No business is immune to cyber thefts


According to recently published statistics from the FBI, wire fraud and ransomware schemes are growing exponentially. As stated in the April 2016 report, "Incidents of Ransomware on the Rise — FBI,": "Ransomware has been around for a few years, but during 2015, law enforcement saw an increase in these types of cyber attacks, particularly against organizations because the payoffs are higher. And if the first three months of this year are any indication, the number of ransomware incidents—and the ensuing damage they cause — will grow even more.”

Cyber criminals are becoming more sophisticated in "spear-phishing" individuals to activate fraudulent messaging or even wire transfers for “smallish” sums of money (i.e., $20,000 to $50,000). Victims are then forced to pay a ransom when a hacker gains the ability to shut down the firm’s systems and delete files.

Increasingly, victims of wire fraud and ransomware are small and mid-sized businesses that fly under the radar of federal crime-stoppers. It is far easier for “black-hat hackers” to launch multiple attacks involving smaller dollar amounts rather than risk detection that involve far greater sums of money. However, $20,000 lost to wire fraud is a significant amount to a small business focused on staying profitable. And it often doesn’t just end with the ransom. The forensic cleanup or restoration of data can also prove excruciatingly costly and time-consuming.

Related: 5 trends and factors that continue to impact cybersecurity in 2017

Take cyber security seriously


Many businesses work under conditions that require data to be reliably confidential, accurate and available. And they work under narrow margins where the theft of even small amounts of money can have a major impact on a firm’s financial health. It’s a competitive business fraught with tight budgets and changing demands. Becoming the victim of a cyber security breach can be anything from a small nuisance to an enormous financial threat. So, knowing the very real challenges and the methods for protecting against them should be an integral component of every firm’s business intelligence and risk management planning.

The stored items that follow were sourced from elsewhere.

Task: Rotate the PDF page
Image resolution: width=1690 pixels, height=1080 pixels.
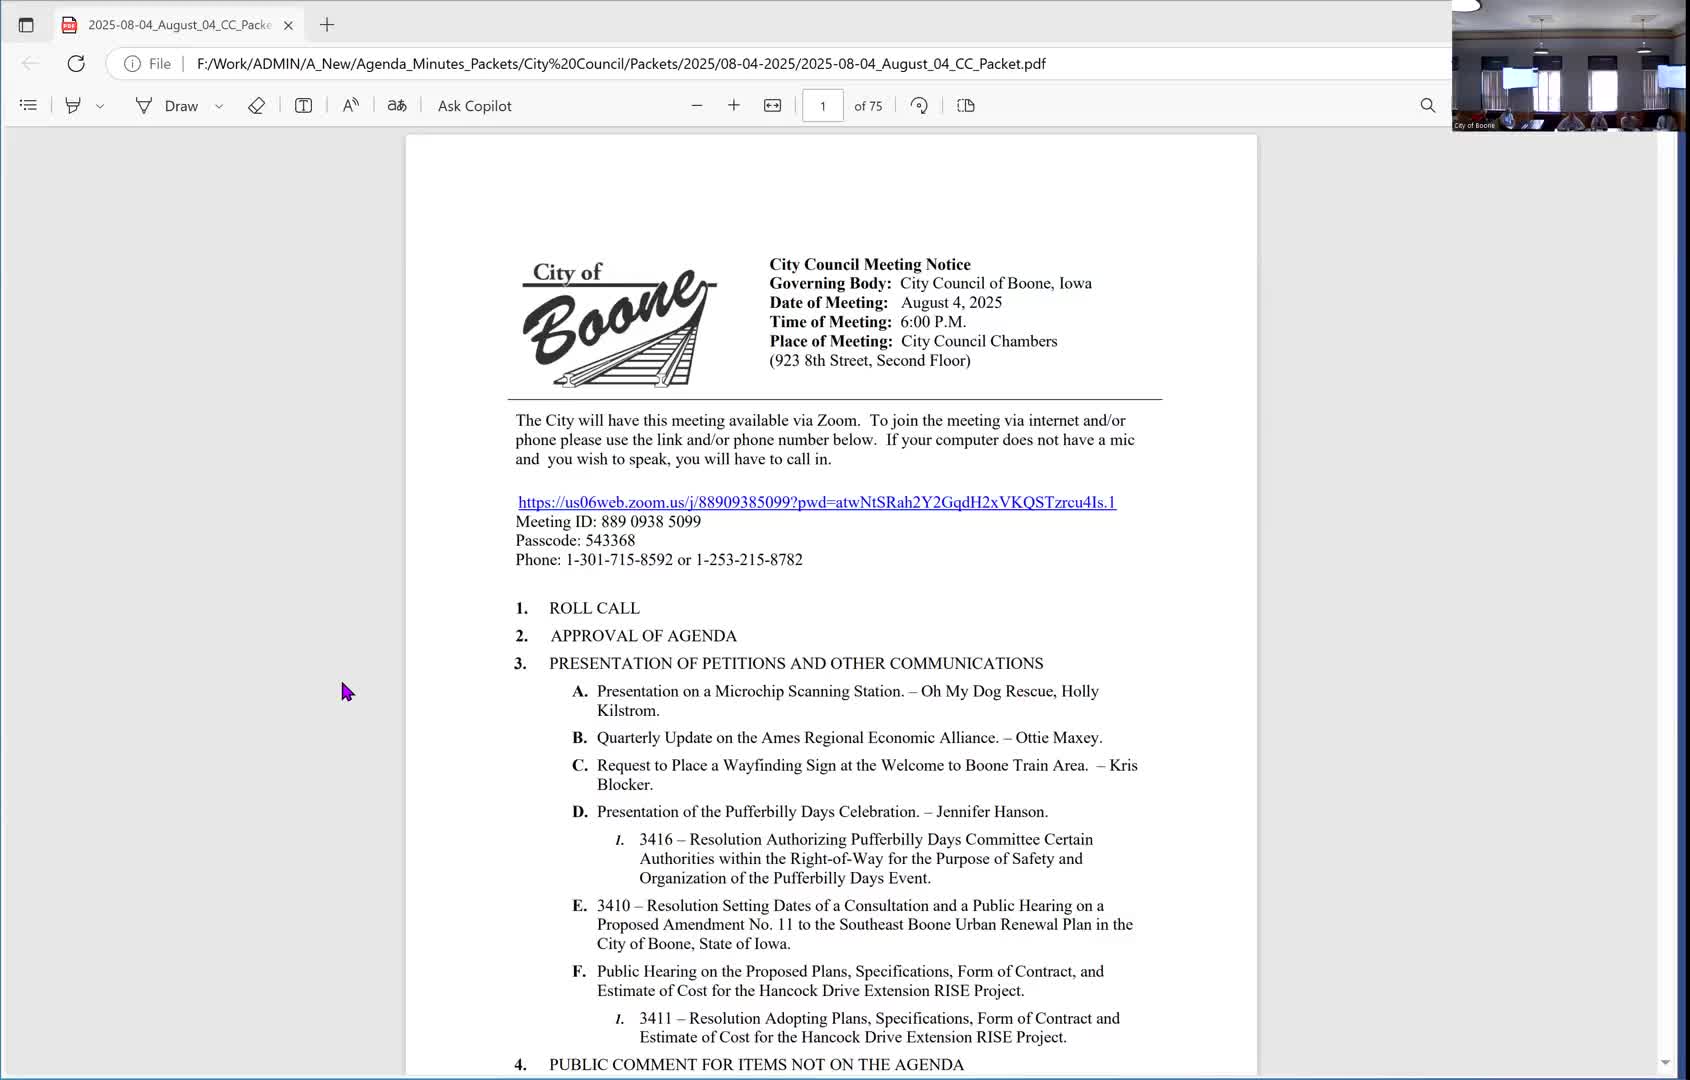Action: click(x=919, y=105)
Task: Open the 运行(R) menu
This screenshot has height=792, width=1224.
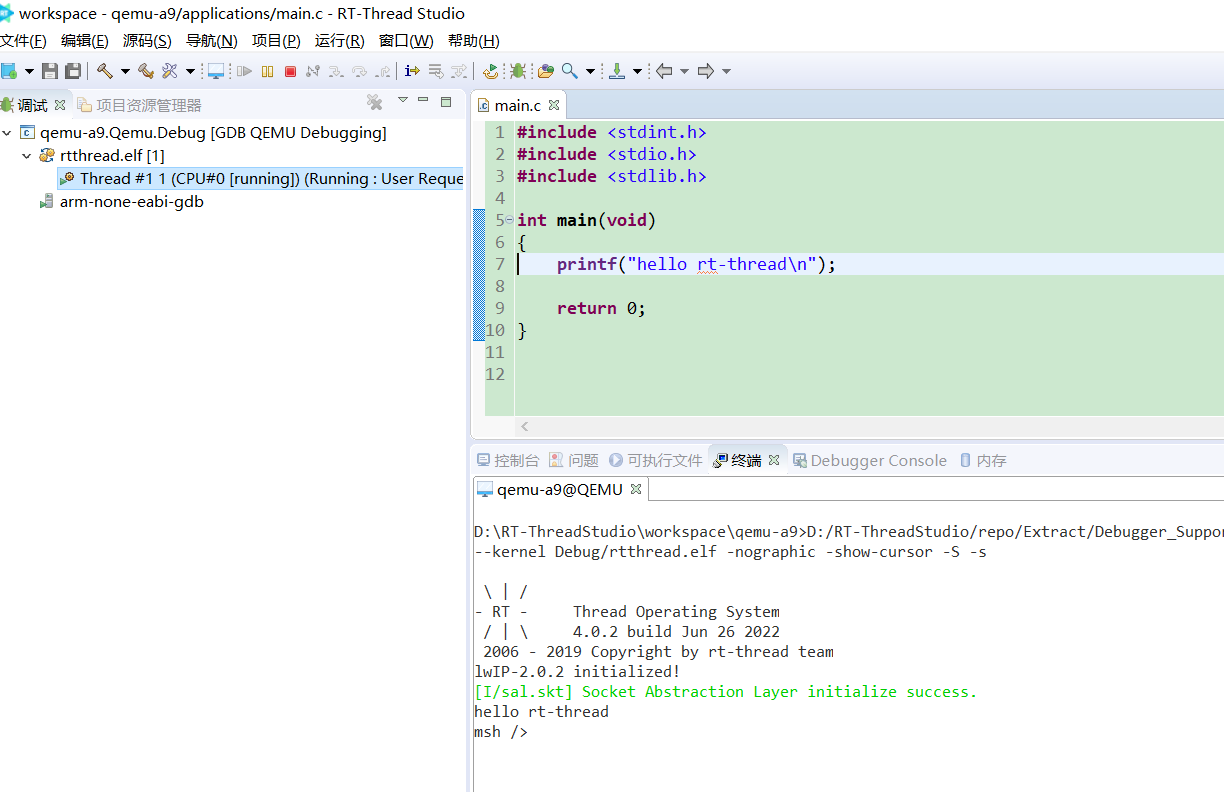Action: click(x=339, y=41)
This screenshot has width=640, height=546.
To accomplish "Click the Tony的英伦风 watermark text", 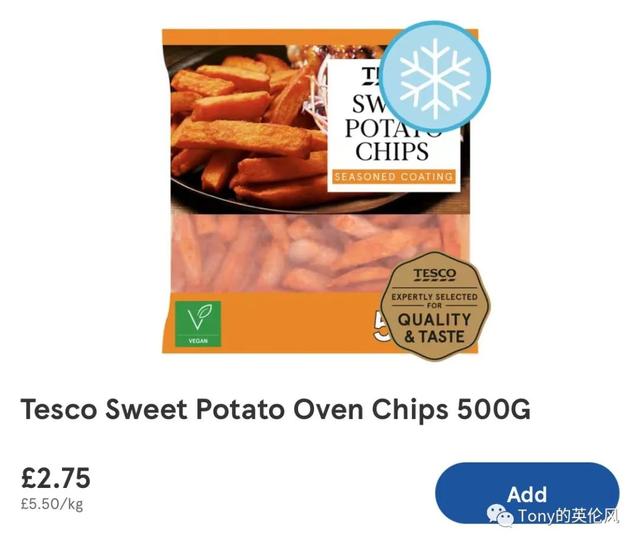I will tap(569, 516).
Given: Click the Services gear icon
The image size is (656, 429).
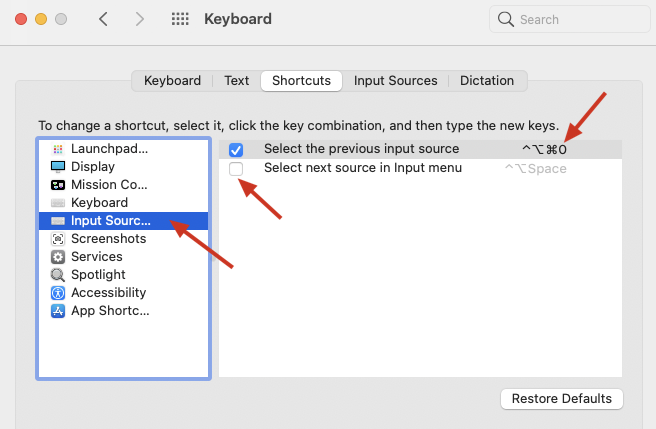Looking at the screenshot, I should point(57,257).
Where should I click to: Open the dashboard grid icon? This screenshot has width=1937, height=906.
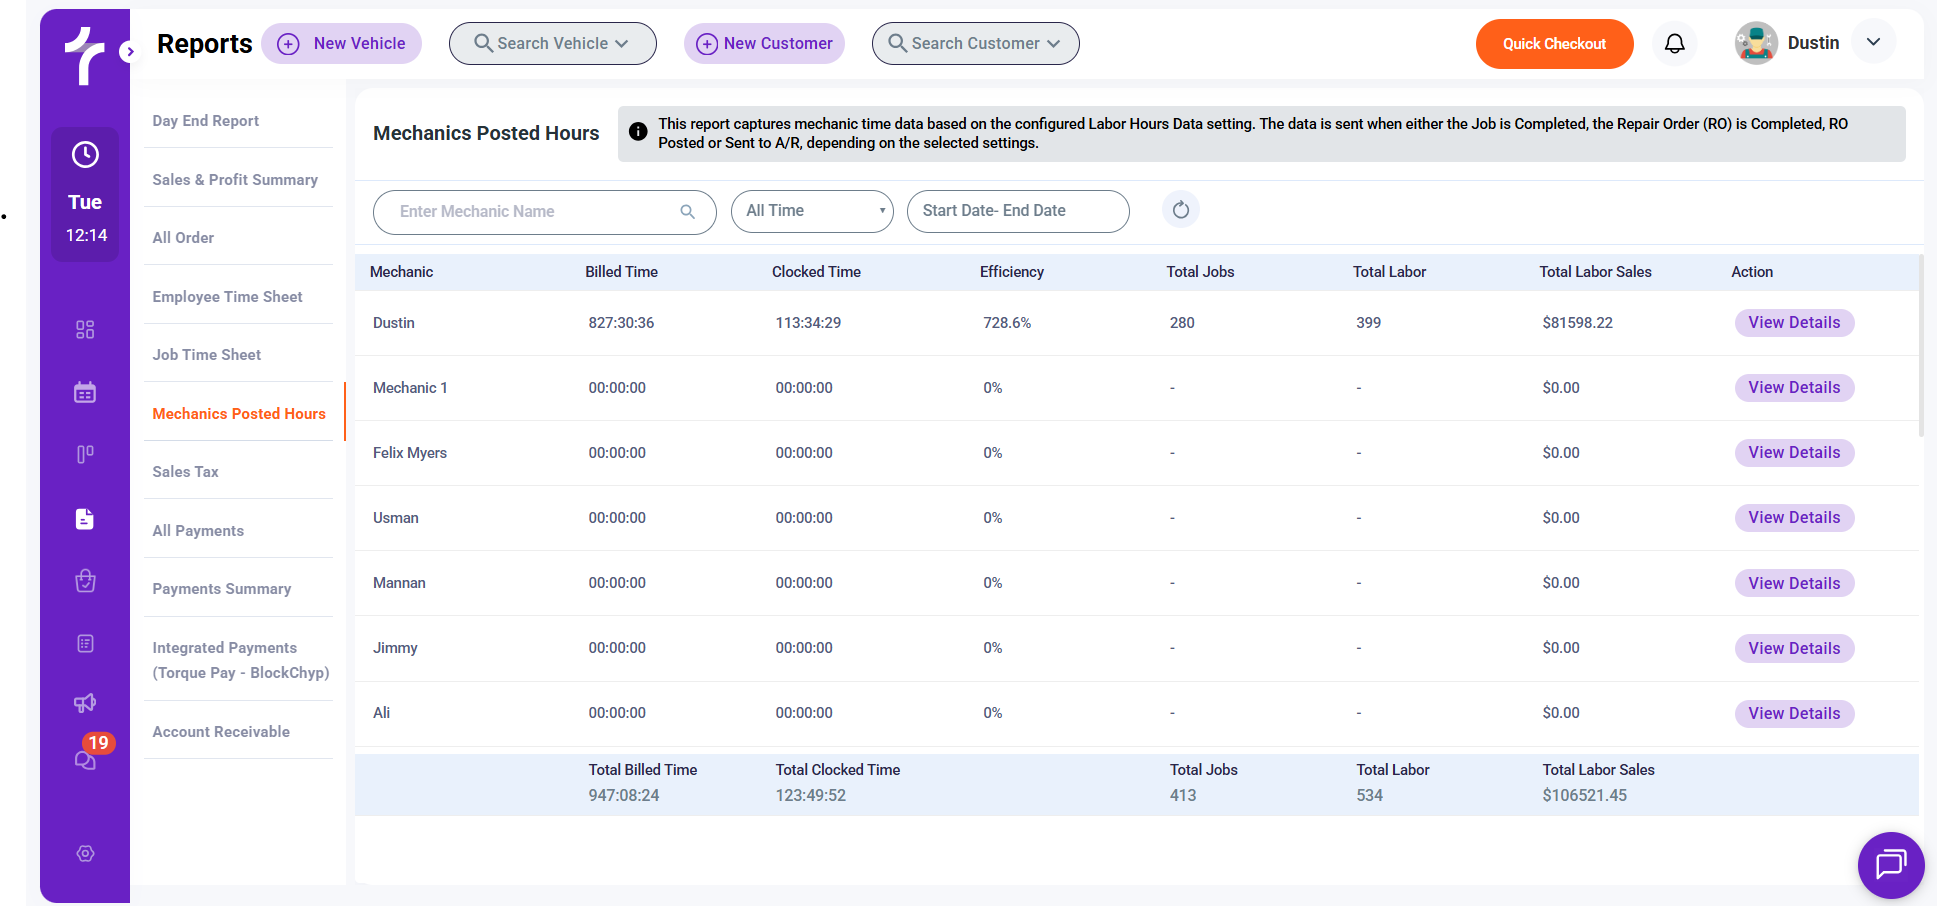pos(85,330)
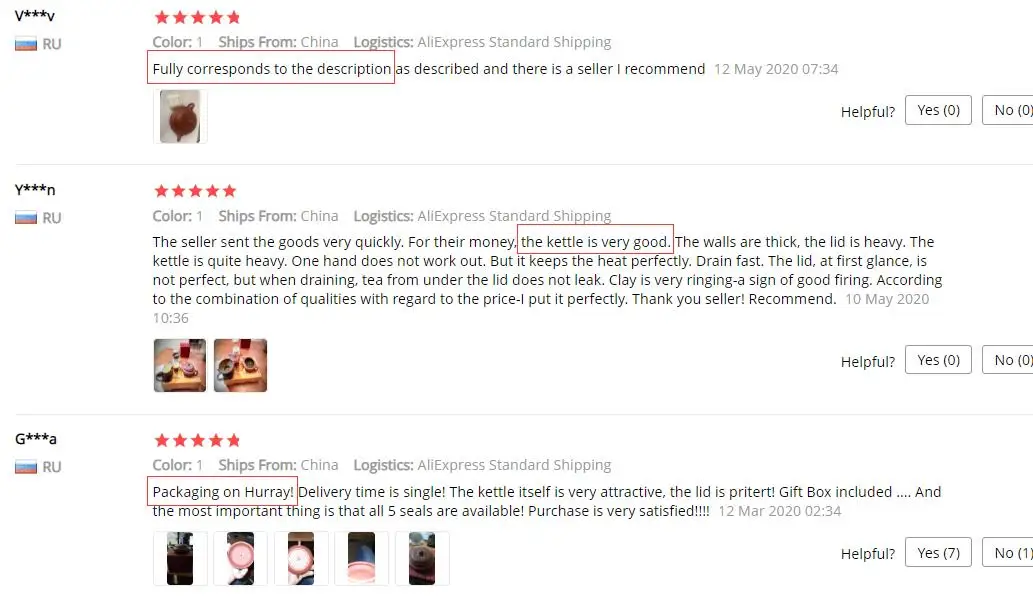
Task: Open first photo in Y***n's review
Action: point(180,365)
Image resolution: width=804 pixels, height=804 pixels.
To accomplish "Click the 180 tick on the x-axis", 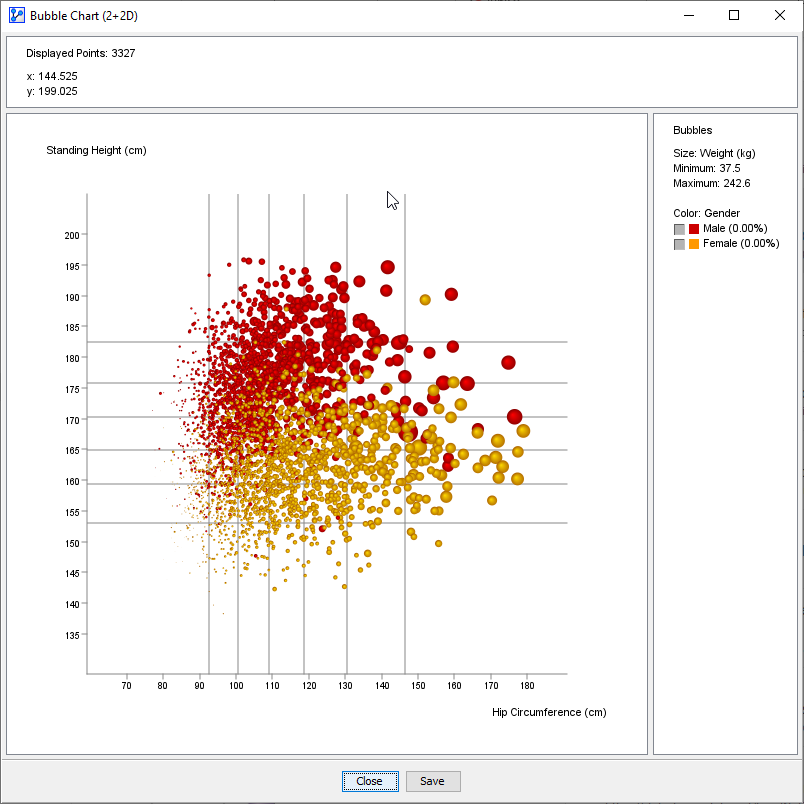I will [x=527, y=686].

Protecting data: the necessary steps


Addressing cyber security issues should take two forms.
First, hire a cyber security consultant to conduct an audit of business systems and processes. Also, it’s not just about network security. Human resources, administrative and technical staff should be trained on the best practices needed to minimize cyber threats within their areas of responsibility. It is also extremely important to follow and implement the recommendations of certified and proven cyber experts with the entire system reanalyzed at least every other year.

Second, speak with qualified insurance brokers that thoroughly understand cyber environments, the wide-ranging threats and available coverage forms. Insurance is not a fix, but it will provide the financial resources needed to overcome attacks should they occur. For instance, insurance options are available for protecting businesses and their assets from the suits of other companies, which also suffered harm during severe data breaches. Insurance carriers also often work with cyber consultants, who conduct detailed forensic analyses to determine the nature and depth of the hack as well as to identify the appropriate risk management and data rescue procedures.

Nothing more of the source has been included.